Jack is now nineteen and fortunate enough to be able to be starting a course in September tailored around the specific needs of a young adult with learning difficulties like himself. He is also fortunate to have not one but two supportive families, from his Mum’s family and ours. Being an MP and a parent at the same time has given me a pretty clear picture of how the system works to support the needs of young people with special educational needs. There is a lot that needs to change.
Education and Health Care Plans, introduced under the coalition Government to replace the old statements of special educational need, are supposed to be provided within a 20 week period. Only half of all plans are provided in this time. Demand for these plans has risen enormously over the last five years, with no corresponding effort to increase capacity to meet this. The system is incredibly slow to process through the various stages of assessment. Where a Plan is provided but parents contest the findings, 95% of the cases which go to tribunal for resolution are decided in favour of the parents. These are clearly not signs of a healthy system.
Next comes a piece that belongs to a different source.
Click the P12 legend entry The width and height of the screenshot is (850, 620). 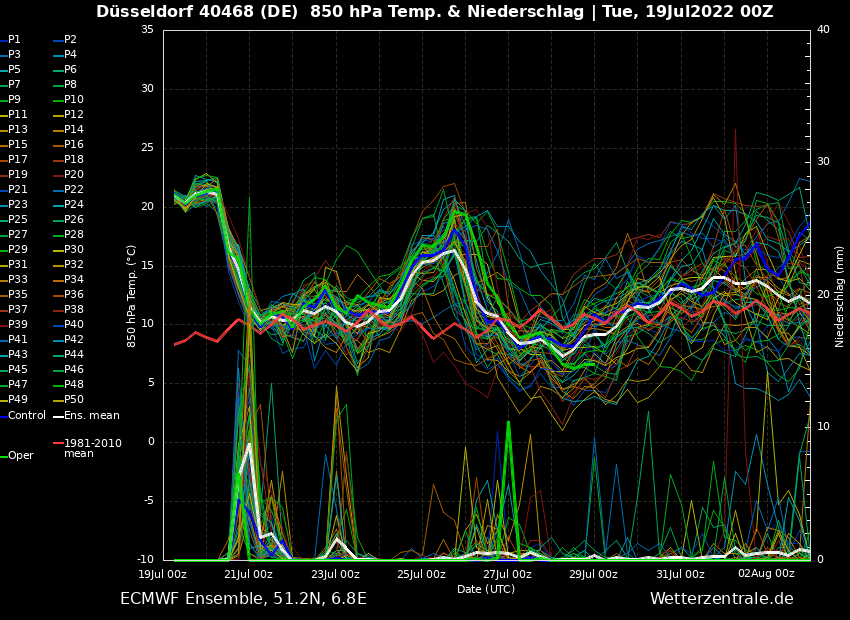click(74, 114)
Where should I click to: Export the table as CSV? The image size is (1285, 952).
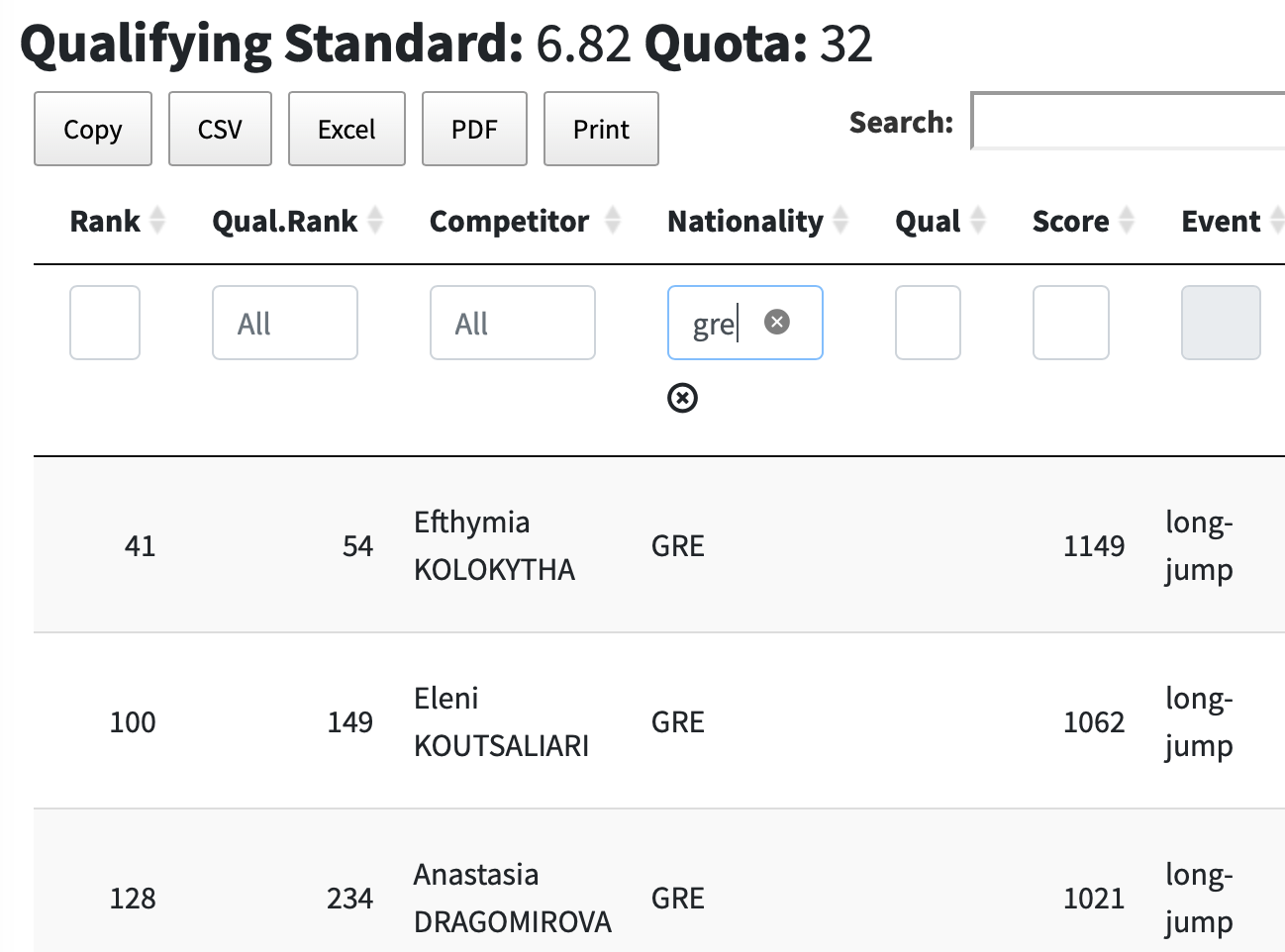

The Government announced a review of the system in 2019. Further details were only published in March this year. Even allowing for the pandemic, that’s an underwhelming level of urgency. At the heart of any review is a straightforward question: does this country value all people sufficiently to increase the support for this essential provision? As a parent I hope the answer is yes. As a politician, unfortunately I’m not so sure. Part of the Government’s approach appears to be stopping so many cases going to the tribunals that tend to side with parents.
I have taken heart over the last decade by how much more aware society has become of the autism spectrum disorder. Events like autism-friendly theatre performances and cinema showings for families like ours are hugely appreciated. But the overall picture is still one of families having to fight to get the support they need, and sometimes not getting it at all. If this Government review is to be serious piece of work, this is what must change.